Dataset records
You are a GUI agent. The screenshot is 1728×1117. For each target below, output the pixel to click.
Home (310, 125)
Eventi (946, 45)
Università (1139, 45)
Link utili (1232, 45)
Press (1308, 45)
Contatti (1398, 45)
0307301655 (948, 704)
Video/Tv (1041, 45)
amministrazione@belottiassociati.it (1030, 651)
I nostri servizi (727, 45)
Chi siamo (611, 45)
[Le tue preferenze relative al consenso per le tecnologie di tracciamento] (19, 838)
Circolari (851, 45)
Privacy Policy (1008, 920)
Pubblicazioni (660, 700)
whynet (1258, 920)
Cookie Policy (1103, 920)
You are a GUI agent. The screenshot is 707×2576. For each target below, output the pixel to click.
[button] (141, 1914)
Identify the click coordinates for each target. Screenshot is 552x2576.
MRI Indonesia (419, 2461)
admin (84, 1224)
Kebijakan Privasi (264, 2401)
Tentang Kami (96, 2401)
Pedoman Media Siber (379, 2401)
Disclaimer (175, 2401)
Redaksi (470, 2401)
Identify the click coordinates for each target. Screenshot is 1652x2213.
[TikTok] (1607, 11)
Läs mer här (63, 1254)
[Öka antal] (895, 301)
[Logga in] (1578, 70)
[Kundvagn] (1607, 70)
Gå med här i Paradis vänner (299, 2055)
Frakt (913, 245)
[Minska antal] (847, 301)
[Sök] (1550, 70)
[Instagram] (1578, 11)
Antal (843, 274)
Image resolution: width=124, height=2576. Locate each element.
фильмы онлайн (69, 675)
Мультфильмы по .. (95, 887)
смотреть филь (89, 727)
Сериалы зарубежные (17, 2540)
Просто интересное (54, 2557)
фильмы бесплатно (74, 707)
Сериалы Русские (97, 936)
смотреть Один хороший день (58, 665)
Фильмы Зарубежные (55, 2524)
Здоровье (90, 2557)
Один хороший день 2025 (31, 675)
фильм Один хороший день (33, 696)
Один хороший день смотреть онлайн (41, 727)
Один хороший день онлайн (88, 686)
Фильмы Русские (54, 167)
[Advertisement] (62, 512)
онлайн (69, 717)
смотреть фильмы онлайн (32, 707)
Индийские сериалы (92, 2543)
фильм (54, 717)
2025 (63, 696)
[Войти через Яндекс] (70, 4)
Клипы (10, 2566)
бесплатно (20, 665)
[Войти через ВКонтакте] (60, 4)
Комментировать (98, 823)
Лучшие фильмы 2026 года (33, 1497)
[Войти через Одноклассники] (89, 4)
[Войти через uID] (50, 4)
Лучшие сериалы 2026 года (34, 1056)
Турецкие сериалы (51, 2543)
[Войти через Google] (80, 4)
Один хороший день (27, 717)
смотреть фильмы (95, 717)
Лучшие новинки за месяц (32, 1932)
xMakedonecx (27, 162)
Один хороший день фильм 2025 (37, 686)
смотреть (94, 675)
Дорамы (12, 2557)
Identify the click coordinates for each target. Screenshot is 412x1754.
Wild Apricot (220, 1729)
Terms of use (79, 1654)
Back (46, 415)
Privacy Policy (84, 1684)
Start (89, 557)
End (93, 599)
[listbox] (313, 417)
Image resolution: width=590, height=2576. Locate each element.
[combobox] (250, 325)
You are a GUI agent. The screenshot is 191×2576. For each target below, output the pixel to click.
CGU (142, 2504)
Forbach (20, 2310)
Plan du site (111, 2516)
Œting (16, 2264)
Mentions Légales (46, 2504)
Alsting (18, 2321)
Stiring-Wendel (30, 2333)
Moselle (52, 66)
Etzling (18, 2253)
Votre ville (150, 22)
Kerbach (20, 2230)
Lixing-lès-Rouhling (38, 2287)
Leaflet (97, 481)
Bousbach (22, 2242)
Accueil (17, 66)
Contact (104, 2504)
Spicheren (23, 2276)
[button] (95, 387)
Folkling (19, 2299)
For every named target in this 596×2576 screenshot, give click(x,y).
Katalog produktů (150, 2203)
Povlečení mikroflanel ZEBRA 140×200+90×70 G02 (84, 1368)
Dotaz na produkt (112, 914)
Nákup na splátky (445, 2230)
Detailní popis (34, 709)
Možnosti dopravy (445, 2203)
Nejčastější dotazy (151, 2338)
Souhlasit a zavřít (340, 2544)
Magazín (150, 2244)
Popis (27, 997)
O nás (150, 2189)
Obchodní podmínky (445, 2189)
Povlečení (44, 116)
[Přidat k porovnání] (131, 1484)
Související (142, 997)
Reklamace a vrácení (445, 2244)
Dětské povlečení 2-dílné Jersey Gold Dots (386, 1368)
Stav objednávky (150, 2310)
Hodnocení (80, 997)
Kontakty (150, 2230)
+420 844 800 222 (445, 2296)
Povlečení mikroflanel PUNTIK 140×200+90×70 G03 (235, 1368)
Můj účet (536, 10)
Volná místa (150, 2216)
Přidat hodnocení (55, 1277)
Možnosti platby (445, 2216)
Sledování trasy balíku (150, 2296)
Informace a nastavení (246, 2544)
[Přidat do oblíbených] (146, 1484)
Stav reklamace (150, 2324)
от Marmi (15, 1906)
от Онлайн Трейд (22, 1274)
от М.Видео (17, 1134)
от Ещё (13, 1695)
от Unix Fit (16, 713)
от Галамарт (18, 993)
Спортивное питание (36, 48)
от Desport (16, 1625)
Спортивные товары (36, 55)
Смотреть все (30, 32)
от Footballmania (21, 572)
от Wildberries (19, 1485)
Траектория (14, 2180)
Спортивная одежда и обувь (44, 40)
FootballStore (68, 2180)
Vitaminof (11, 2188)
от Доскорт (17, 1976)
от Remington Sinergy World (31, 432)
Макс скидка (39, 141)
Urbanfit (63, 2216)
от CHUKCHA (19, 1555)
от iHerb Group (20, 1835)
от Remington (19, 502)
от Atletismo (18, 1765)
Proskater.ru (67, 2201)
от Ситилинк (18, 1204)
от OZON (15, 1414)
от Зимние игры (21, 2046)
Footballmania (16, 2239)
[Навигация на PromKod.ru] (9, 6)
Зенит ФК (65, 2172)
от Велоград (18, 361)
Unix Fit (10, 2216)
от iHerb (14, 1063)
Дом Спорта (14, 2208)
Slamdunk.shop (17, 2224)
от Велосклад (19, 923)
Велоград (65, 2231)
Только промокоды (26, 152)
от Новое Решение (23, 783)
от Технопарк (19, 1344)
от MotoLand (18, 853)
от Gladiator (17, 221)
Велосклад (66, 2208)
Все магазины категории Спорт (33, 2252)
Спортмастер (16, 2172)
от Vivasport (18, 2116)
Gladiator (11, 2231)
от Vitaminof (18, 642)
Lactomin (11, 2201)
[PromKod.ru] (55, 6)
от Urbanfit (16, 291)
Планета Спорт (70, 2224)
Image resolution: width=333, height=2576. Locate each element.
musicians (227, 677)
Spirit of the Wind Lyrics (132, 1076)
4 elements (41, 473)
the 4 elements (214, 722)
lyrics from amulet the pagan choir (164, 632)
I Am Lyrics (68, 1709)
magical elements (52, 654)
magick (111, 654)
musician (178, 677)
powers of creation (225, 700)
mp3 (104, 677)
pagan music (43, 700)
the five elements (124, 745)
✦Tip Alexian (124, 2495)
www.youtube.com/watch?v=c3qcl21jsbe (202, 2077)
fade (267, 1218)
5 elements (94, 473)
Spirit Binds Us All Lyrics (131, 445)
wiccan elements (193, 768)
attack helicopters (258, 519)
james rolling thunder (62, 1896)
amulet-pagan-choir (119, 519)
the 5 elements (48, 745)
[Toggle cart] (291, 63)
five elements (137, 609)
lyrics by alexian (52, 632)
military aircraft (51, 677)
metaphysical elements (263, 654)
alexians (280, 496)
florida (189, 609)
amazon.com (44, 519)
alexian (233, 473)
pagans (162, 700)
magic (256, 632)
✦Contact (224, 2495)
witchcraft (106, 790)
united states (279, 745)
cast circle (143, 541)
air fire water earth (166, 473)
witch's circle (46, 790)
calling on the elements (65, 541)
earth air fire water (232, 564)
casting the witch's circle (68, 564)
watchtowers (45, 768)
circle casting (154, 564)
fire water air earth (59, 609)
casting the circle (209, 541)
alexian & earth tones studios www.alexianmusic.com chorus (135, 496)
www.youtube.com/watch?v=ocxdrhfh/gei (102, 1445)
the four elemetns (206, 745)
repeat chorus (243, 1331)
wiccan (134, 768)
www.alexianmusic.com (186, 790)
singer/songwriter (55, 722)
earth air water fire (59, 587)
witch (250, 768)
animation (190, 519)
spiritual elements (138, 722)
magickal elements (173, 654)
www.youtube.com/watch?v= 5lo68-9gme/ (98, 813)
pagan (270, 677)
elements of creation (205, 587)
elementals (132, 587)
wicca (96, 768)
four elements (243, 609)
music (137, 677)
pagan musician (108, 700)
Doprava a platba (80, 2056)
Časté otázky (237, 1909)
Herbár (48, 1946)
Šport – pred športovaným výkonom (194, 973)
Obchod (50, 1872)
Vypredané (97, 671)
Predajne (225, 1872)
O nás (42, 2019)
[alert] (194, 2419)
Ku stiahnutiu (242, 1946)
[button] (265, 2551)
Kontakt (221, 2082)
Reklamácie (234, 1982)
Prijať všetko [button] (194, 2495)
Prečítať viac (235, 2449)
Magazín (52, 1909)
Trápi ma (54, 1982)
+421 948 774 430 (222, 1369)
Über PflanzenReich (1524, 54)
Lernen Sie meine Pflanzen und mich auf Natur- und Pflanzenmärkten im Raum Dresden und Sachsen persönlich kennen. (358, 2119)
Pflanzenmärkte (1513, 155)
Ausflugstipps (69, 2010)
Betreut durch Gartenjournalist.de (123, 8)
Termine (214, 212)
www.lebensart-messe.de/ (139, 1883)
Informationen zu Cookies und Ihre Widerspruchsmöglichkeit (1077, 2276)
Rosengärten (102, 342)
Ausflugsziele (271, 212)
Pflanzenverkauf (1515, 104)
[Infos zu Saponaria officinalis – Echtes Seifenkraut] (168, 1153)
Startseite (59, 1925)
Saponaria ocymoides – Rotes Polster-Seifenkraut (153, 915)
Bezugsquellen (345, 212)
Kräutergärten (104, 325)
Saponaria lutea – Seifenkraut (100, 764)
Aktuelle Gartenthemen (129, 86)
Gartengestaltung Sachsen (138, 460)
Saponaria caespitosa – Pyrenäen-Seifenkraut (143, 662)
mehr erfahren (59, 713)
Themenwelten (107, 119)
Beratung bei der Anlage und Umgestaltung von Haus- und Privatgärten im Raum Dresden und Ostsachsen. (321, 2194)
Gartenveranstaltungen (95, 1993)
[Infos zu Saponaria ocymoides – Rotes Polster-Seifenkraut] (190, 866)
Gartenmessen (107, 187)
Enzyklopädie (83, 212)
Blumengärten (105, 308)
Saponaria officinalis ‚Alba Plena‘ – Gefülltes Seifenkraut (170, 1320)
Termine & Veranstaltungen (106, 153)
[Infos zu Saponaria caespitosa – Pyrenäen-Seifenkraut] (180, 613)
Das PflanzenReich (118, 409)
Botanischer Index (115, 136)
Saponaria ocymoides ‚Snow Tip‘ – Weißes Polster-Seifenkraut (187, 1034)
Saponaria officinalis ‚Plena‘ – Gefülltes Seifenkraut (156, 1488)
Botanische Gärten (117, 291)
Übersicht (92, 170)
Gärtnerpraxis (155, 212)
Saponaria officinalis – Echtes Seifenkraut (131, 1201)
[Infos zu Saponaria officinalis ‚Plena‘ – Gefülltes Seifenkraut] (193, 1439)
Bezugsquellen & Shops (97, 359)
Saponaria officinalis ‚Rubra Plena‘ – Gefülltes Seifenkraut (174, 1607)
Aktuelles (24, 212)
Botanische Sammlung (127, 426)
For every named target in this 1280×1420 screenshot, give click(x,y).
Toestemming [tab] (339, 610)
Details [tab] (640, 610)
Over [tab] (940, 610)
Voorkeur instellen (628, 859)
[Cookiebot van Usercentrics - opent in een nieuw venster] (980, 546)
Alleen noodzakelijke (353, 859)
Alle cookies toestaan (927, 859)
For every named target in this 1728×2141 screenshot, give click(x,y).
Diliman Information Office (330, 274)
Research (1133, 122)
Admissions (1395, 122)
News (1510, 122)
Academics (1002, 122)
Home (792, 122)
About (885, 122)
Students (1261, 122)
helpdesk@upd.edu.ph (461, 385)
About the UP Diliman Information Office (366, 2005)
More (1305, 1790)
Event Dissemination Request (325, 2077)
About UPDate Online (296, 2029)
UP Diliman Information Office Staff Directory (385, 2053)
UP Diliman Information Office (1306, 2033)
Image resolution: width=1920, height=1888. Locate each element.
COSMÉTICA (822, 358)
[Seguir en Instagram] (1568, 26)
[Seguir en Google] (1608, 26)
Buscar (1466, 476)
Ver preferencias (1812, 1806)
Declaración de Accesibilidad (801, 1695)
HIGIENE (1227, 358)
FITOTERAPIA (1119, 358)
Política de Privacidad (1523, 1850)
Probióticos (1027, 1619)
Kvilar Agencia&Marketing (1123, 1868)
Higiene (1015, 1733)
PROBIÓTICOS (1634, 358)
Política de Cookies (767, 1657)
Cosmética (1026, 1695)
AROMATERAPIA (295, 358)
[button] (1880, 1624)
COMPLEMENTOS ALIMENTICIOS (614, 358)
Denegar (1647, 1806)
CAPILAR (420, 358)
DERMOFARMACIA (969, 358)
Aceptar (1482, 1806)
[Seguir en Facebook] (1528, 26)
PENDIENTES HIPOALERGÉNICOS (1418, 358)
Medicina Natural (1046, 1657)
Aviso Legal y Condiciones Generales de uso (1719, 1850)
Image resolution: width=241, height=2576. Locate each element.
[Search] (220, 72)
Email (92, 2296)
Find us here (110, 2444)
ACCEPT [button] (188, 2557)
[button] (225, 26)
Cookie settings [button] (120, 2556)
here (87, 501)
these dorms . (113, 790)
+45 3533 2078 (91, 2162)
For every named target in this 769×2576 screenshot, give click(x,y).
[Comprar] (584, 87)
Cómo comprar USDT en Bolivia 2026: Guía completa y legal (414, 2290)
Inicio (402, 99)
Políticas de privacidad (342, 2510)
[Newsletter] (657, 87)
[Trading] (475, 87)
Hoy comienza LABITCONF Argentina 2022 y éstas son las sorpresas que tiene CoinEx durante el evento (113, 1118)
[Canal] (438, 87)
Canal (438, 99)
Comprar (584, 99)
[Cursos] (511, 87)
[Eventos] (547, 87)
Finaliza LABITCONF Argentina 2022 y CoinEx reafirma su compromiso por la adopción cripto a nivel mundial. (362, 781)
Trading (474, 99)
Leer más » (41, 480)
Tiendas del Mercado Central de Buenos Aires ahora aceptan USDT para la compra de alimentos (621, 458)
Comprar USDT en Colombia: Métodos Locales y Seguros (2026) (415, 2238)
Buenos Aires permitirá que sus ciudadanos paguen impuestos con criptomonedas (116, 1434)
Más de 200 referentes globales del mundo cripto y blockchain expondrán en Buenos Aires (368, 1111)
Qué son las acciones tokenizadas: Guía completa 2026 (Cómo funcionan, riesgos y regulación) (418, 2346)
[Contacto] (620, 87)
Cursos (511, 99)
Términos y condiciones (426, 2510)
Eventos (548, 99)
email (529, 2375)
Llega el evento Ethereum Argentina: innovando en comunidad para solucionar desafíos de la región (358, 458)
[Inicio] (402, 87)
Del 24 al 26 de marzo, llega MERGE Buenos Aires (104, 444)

** WHAT THE TASK ASKS **
What this exercise asks for is every line of the data above with the word "chorus".

** RESPONSE FOR THIS EXERCISE **
alexian & earth tones studios www.alexianmusic.com chorus (135, 496)
repeat chorus (243, 1331)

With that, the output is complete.